In discussing the semantic networks of Japanese students L2 lexis, we would be tasking teacher-practitioners to try and effectively isolate and describe the metaphorical images they have acquired, which, given the influx of English words into the language, would require more or less individually researching the background of each item as well as the language learning experiences of each participant. This is clearly not possible. The students in this study have had anywhere from 6‒9 years of English study or more, this period of English study also has an impact on how they may learn L2 metaphor (or not). In the next section, I will briefly review the Japanese English education system, especially in regard to writing instruction.
1.9 L2 and L1 Writing instruction in Japan
For the overwhelming majority of Japanese students, and for the subjects of this research, English, in particular writing, is primarily acquired through instruction through the school system. This is a powerful influence on the writing production of Japanese students. In this section, I will first briefly outline the English education system in Japan, especially as it pertains to writing. This will be followed by a brief discussion of the writing education for Japanese in order to identify areas that this thesis will deal with.

++++++++++++++++++++

WORK TO BE COMPLETED
According to the passage on English writing instruction in Japan, how many years of English study have the students in the study had?

ENTRIES SHOWN
++++++++++++++++++++

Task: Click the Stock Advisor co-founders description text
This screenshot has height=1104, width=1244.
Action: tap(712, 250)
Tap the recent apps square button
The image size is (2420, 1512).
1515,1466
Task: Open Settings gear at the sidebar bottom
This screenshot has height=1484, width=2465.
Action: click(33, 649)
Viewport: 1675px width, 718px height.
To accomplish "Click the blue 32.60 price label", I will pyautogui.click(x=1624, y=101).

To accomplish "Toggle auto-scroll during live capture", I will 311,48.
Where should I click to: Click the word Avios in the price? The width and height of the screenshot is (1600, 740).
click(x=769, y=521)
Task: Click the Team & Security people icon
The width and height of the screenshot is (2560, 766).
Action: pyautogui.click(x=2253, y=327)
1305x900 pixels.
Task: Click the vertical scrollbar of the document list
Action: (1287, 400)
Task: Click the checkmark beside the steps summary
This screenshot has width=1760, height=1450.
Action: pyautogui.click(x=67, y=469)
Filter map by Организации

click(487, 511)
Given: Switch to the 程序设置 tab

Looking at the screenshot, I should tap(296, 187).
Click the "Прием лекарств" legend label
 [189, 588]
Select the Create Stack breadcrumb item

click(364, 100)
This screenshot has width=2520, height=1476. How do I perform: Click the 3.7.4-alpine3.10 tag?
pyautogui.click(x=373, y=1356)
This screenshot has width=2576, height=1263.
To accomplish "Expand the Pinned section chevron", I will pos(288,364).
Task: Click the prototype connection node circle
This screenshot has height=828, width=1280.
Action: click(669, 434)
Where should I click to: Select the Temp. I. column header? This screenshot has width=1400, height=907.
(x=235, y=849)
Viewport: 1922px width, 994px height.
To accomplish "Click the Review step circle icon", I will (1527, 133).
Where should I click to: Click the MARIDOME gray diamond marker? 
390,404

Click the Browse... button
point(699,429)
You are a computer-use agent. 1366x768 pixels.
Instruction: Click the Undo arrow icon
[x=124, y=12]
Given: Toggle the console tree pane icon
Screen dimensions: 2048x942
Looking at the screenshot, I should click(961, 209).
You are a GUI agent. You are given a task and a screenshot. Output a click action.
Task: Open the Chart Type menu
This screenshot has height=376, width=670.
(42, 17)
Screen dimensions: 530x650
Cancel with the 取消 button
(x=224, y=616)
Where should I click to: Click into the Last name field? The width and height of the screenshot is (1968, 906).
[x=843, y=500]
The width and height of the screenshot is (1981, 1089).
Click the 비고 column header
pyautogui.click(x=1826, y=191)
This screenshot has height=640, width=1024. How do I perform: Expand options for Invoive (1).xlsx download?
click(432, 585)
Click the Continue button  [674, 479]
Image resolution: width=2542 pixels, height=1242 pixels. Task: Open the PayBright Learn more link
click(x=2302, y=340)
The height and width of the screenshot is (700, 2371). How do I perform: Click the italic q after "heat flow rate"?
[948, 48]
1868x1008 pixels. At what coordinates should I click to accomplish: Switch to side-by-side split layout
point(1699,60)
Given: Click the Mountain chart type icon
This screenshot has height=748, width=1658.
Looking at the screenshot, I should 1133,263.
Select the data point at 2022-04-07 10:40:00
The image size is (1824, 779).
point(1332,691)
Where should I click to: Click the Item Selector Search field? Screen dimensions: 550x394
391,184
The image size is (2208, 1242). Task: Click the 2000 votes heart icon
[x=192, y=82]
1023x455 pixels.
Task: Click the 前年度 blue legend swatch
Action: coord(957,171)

++++++++++++++++++++

EXERCISE SOLUTION
They have had anywhere from 6 to 9 years of English study or more.